Paul
Goble
Staunton, August 22 – The Belarusian
white-red-white flag now carried by the Belarusian people as they march against
Alyaksandr Lukashenka (who continues to use his slightly-revised Soviet-era
Belarusian SSR one) like many symbols there has a complex and perhaps
surprising history reflecting the even more complex ethnic and political past
of the Belarusians.
Intriguingly, the white-red-white
flag has its origins in a banner carried by Tatar warriors fighting for the Lithuania-Rus
(later “Republic of the Three Peoples”) against Muscovite forces at Orsh in
1514 and was promoted as a national flag in the 19th century by
Klavdiya Duzh-Dushevsky, who was a descendant of the Tatar nobility involved.
Kharun Sidorov, an ethnic Russian
who converted to Islam, traces the complicated history of the region half a millennium
ago so underscore the differences the flags highlight in perspectives between
the peoples who are now Belarusians, Lithuanians and Poles, on the one hand,
and the Moscow Russians, on the other (idelreal.org/a/30793424.html).

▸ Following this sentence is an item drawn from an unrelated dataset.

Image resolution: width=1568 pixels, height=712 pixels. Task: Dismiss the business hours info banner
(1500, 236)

In telling the story of the white-red-white
flag, he marshals evidence to underscore three aspects of the contrast between
these two positions and to stress why the flag the Belarusian people choose to
fly with its echoes of Lithuanian, Polish and Crimean Tatar nations is so
significant now and going forward.
First, the ethno- and political
genesis of Belarus in fact was linked to Europe from the beginning, fully
integrated into the Lithuanian-Polish states. The only way to present the
Belarusians as linked only to Moscow is to project ahistorically the situation
they found themselves in after the partition of Poland in 1795 as subjects of
the Russian state.
Second, the Polish, Lithuanian and proto-Belarusian
communities welcomed some 40,000 Crimean Tatars into their ranks, allowed them
to retain their religion and intermarry with local people, and occupy senior
positions in their states and militaries. The Russian state insisted they give
up their faith or remain ghettoized and apart.

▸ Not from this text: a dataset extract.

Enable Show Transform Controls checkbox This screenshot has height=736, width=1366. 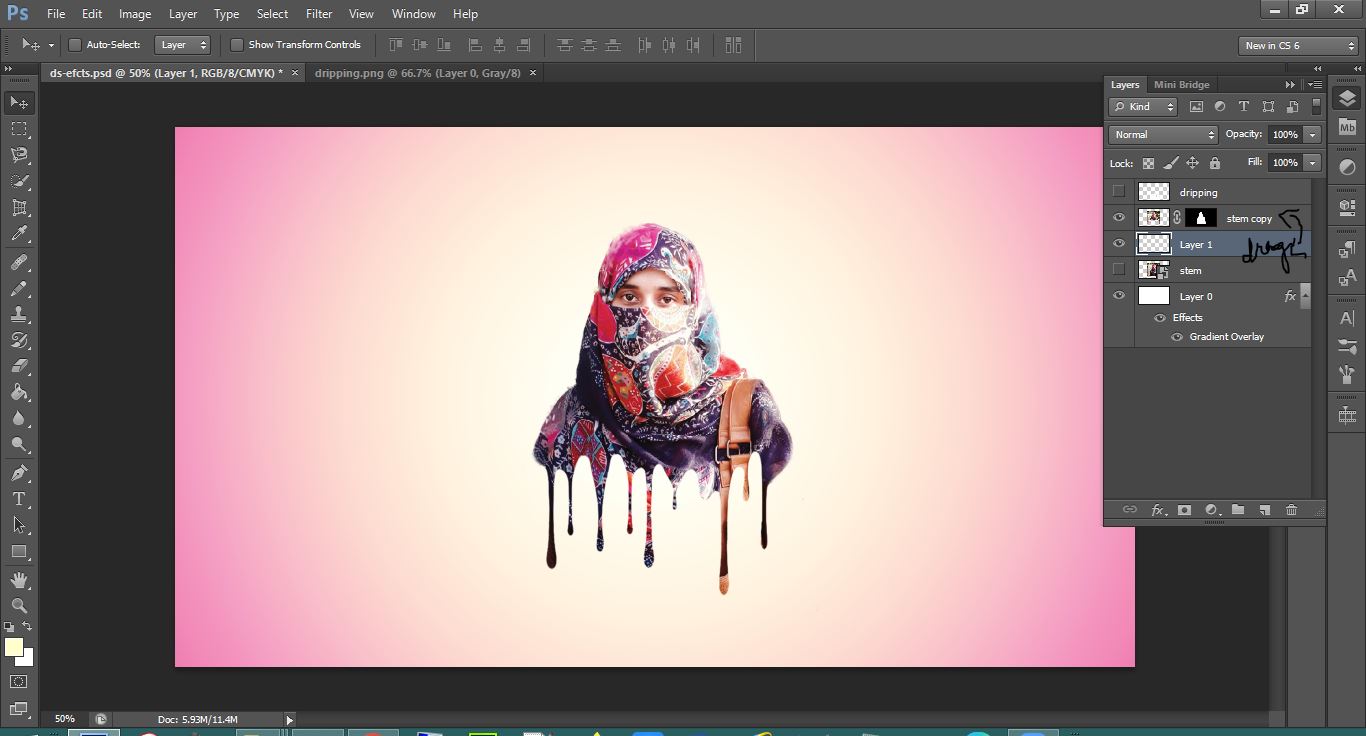237,45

And third, the Lithuanian-Polish-Belarusian
state, the Union of Three Peoples as it called itself, drew on the forces of
all its population to resist Russian imperial expansion. The Crimean Tatars
played a key role in that, and consequently, it is entirely appropriate that a
banner they used has become the flag under which the Belarusian people but not
its current dictator march.
One must certainly respect the
statements of the Belarusian popular movement that it is not directed against
Russia. Saying that is smart politics; but by choosing to fly this flag and no
other, the Belarusians are showing that they view themselves as much as part of
Europe and as little a part of Eurasia as do NATO and EU members Poland and
Lithuania.
As such, the white-red-white flag is
no small thing. It underscores where Belarus has come from and where its people
want to go in the future.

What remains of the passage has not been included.